* [Exercise] Your answer needs to include each line of the records in which the string "screenshot" can be found.

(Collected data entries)
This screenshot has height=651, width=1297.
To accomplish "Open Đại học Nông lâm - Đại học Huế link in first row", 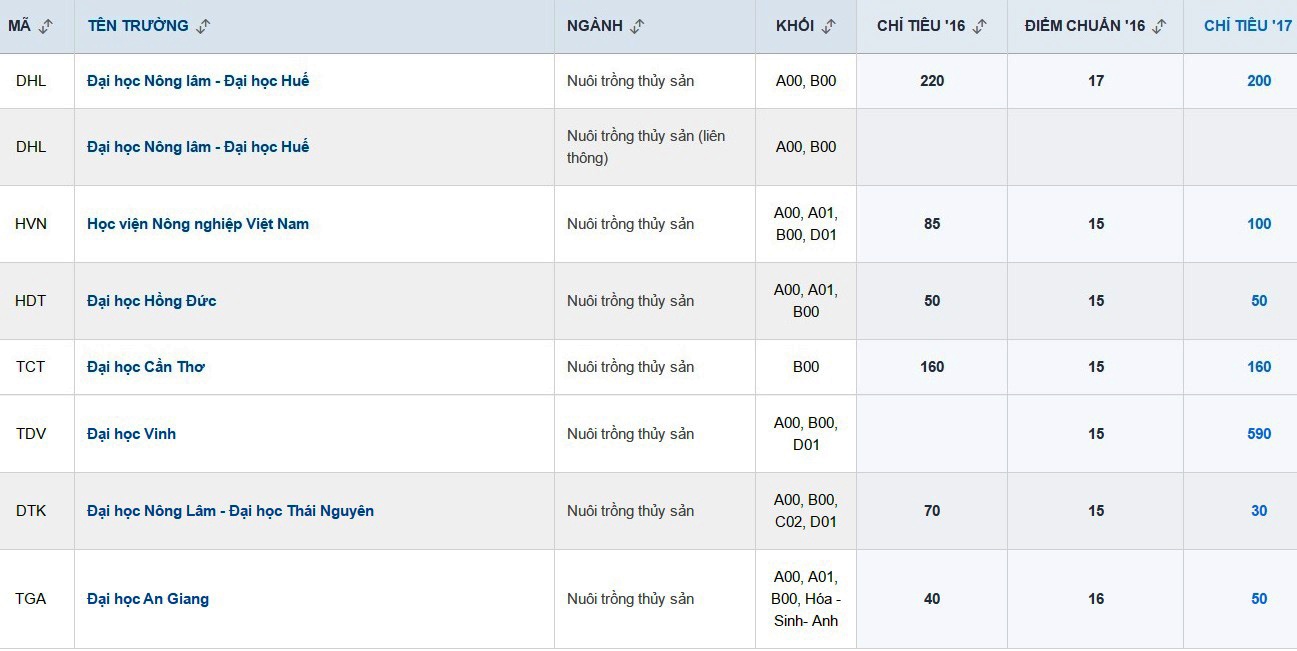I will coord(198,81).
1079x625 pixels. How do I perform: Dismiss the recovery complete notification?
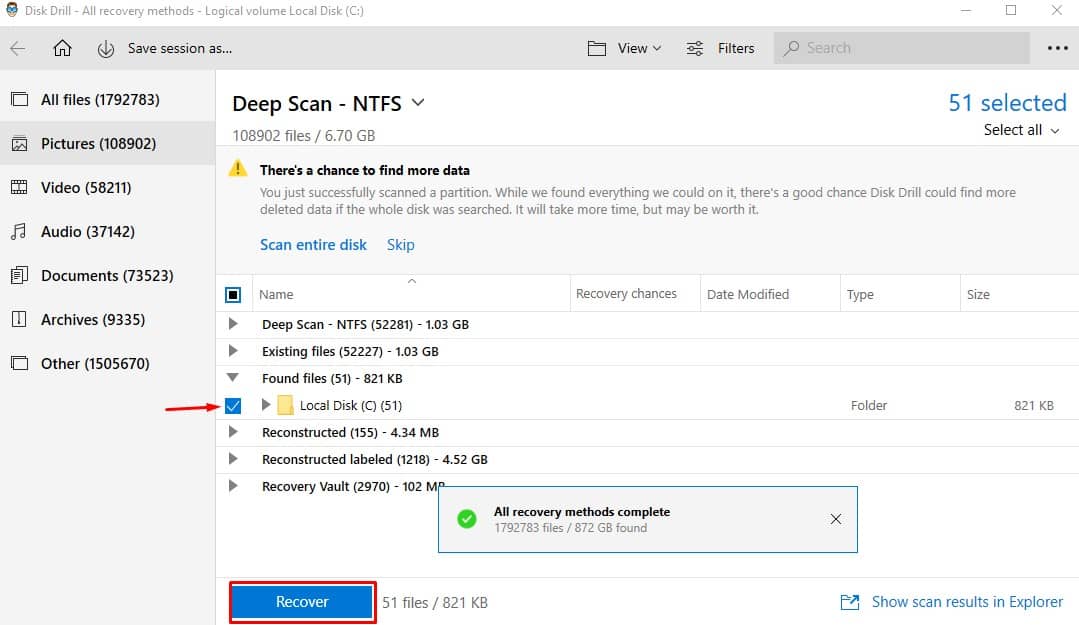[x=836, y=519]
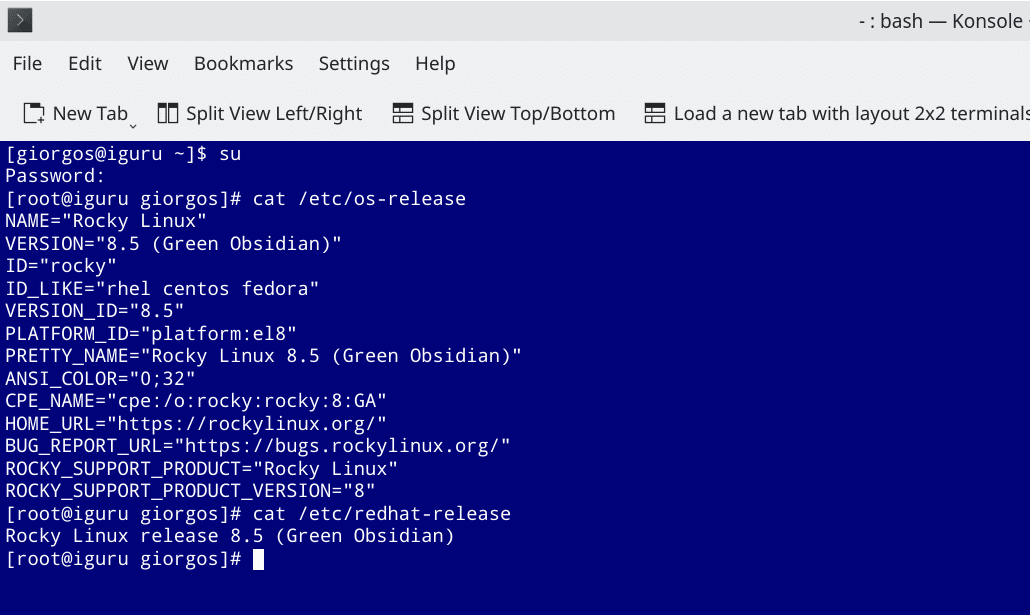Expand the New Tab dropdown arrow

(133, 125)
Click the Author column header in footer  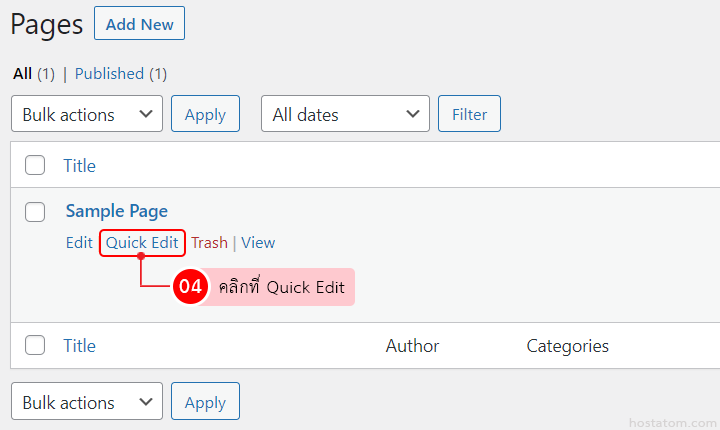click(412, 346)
* * *
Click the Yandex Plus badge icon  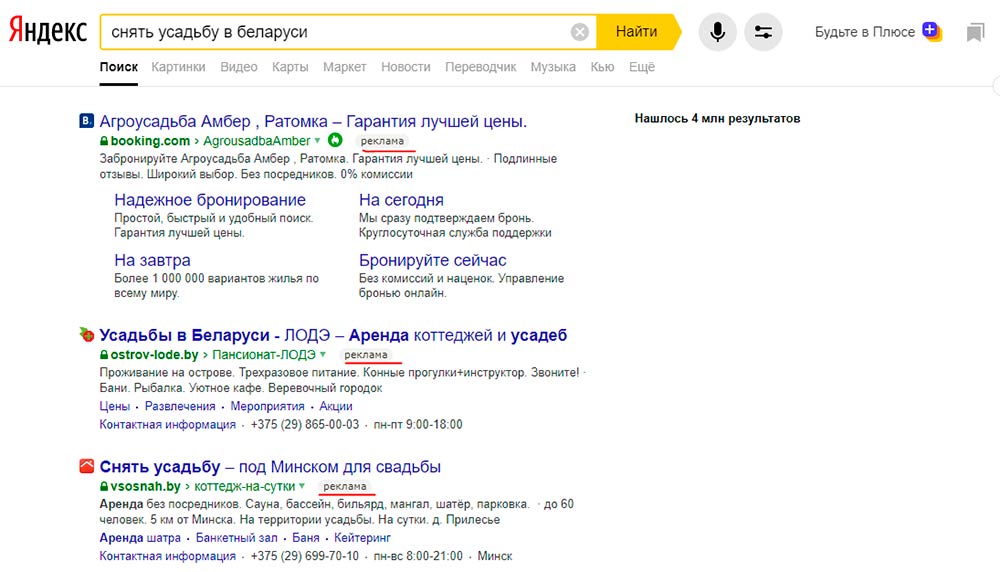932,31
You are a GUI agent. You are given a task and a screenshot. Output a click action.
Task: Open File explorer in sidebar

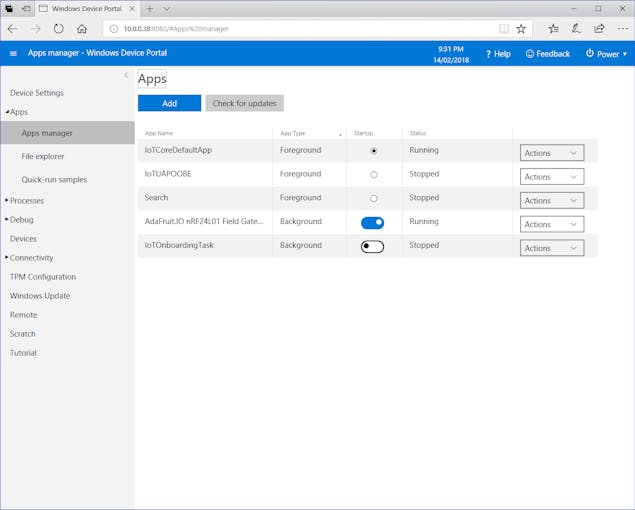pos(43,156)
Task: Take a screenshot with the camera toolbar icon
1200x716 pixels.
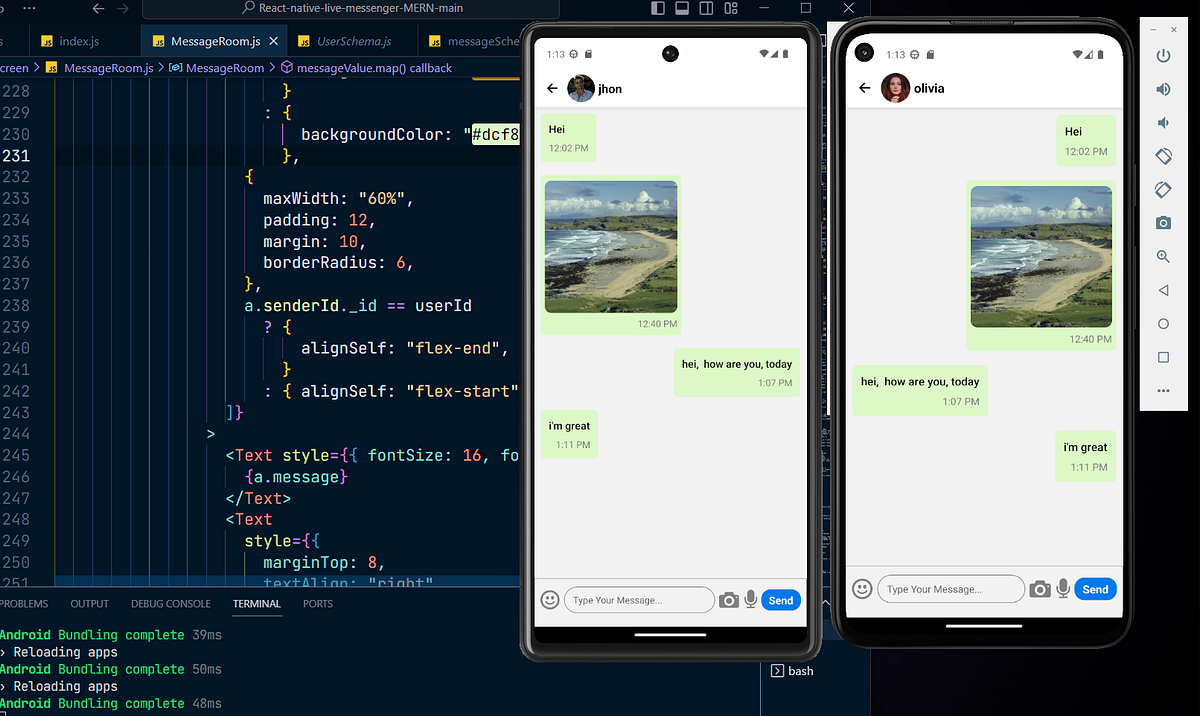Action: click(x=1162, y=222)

* [Task solution]
This screenshot has height=651, width=1297.
You are a GUI agent. You are given a task and a screenshot. Output a click action.
Task: Take a screenshot with the camera toolbar icon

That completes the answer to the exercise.